[Direction]
Retype the items below without any changes, starting at the line that contains "Click the Coluna de Exemplos icon" and ending at the line that contains "click(1397, 223)", both lines included.

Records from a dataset
· · ·

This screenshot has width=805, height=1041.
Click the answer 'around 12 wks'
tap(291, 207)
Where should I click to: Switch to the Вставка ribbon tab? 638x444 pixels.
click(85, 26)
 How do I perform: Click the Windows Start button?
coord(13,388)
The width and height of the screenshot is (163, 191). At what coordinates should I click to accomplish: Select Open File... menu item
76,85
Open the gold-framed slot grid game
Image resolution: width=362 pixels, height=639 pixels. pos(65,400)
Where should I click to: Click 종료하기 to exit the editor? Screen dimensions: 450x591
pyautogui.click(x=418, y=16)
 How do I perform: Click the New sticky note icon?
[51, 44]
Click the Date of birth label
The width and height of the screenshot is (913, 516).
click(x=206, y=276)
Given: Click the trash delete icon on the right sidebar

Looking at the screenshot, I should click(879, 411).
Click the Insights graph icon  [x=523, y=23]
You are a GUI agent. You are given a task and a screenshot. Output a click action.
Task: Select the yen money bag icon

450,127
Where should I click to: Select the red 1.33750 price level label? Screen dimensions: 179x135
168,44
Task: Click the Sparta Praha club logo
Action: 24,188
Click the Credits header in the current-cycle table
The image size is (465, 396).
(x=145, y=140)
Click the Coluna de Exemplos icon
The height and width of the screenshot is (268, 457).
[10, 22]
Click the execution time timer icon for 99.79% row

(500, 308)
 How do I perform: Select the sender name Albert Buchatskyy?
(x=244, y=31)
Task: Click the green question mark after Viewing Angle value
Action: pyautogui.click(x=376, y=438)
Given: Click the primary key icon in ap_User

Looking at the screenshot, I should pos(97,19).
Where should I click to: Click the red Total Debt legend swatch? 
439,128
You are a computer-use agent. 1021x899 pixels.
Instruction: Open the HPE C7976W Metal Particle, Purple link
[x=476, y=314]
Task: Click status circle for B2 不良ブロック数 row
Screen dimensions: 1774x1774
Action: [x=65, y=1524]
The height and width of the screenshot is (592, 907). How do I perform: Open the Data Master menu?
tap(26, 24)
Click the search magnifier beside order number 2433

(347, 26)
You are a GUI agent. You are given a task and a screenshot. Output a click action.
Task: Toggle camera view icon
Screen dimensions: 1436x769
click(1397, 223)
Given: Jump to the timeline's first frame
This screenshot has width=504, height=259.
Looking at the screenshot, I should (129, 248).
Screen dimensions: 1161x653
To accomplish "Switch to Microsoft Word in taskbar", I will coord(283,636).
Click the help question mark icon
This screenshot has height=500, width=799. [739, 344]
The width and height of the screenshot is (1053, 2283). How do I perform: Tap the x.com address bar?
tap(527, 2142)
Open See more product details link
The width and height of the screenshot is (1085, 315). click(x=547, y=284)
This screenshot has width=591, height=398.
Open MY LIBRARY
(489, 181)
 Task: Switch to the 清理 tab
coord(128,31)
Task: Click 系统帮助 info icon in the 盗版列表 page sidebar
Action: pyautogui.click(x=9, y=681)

· · ·

[Written response]
Click the Coluna de Exemplos icon
The height and width of the screenshot is (268, 457).
[10, 22]
Click the execution time timer icon for 99.79% row

(500, 308)
 How do I perform: Select the sender name Albert Buchatskyy?
(x=244, y=31)
Task: Click the green question mark after Viewing Angle value
Action: pyautogui.click(x=376, y=438)
Given: Click the primary key icon in ap_User

Looking at the screenshot, I should pos(97,19).
Where should I click to: Click the red Total Debt legend swatch? 
439,128
You are a computer-use agent. 1021x899 pixels.
Instruction: Open the HPE C7976W Metal Particle, Purple link
[x=476, y=314]
Task: Click status circle for B2 不良ブロック数 row
Screen dimensions: 1774x1774
Action: [x=65, y=1524]
The height and width of the screenshot is (592, 907). How do I perform: Open the Data Master menu?
tap(26, 24)
Click the search magnifier beside order number 2433

(347, 26)
You are a GUI agent. You are given a task and a screenshot. Output a click action.
Task: Toggle camera view icon
Screen dimensions: 1436x769
click(1397, 223)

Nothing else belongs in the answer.